The now ex-head of the FIA’s notorious stewarding cult, Donnelly was relaxing at his home in Saffron Walden last week, cheerily pointing out to his wife and family their personal flaws followed by the distribution of remedial fines when news was handed to him of his removal of said body by incoming head of the FIA and chief broom-wielder, Jean Todt.
As head of the FIA’s Law and Order Ubermenschen wing for the last 2 years, Donnelly was held largely responsible and derided for a series of mystifying stewarding decisions usually involving the penalising of a silver car and the promotion of a red car, or the failure to punish the red car and the penalising of the silver car anyway after which the owners of the silver car would complain leading to further penalties.

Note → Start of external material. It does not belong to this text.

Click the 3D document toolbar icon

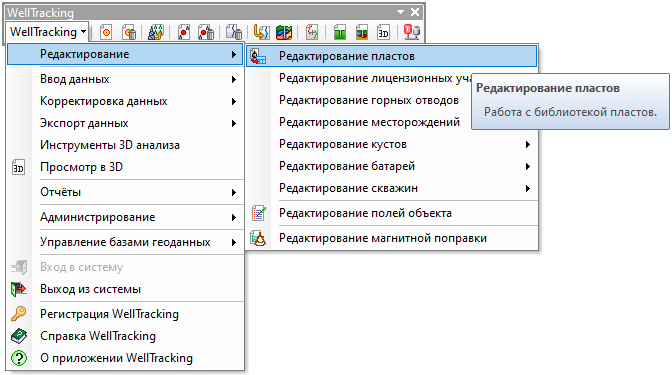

In happier times, Alan attempts to work out how he can penalise the non-Ferrari again
With the removal of previous chief FIA incumbent and top Aryan erotica fan, Max Mosley however, replacement Todt was keen to see a new man in charge of the governing body’s department of draconian penalties, partisan judgements and flummoxed babbling.
“Jean was sick to his stomach of all the blatant, incompetent gerrymandering going on with the stewards”, a source close to the Roman Polanski lookalike said last night, “he made it perfectly clear that any gerrymandering should be far less obvious so moved to get rid of Donnelly who he felt was fiddling on Ferrari’s behalf far too blatantly”.
For his part, the former Labour MEP was shocked by the ruthlessness of the Frenchman’s actions and was initially moved to fight the sacking until he was reminded of the body’s tendency to unfathomably ratchet up the initial penalty if the accused had the damn cheek to query its judgement, evidence or sanity.
FIA stewards: firm but fair, claim FIA stewards
For sure as eggs is eggs and Michael Schumacher will crash into somebody at some point this year, Donnelly realised that he had not only to be certain he would win any clash of employment law but that this certainty must not be in any doubt.
“Alan is sure he has a very strong case”, Sally continued, “but sadly, the only penalty stronger than dismissal the FIA have at its disposal is for him to be taken from the court and placed before a firing squad where he would be shot through the heart by up to a dozen trained marksmen.”
“Unfortunately, it is this risk of a humiliating and violent death that is preventing him from pursuing his completely legitimate employment dispute: it is a tragedy”, she burbled.
But Donnelly’s replacement, Dick Dastardly was quick to pour cold water on his predecessor’s HR humiliation saying that the former government apparatchik knew full well what the rules were.
The official FIA firing squad going through their paces yesterday, (target is behind them)
“It’s tough”, Dick commented when asked by us to comment, “but it’s quite clear, right from page 1: the opening declaration of the big book of stewarding rules says, “whosoever denyeth the infallibility of the stewards – given so by divine will – is going to wish they flipping hadn’t; so help me, Max”.
“It is therefore entirely legitimate that, in the result of an unsuccessful appeal, Alan’s life should be terminated in a volley of gunfire, his body separated by its limbs and torso fit only as carrion for crows and vermin and his head placed on a pike as a warning to others”.
It’s thought that should an appeal go forward, marksmen other than FIA stewards will be used because the former would be unable to see the target or operate the weaponry.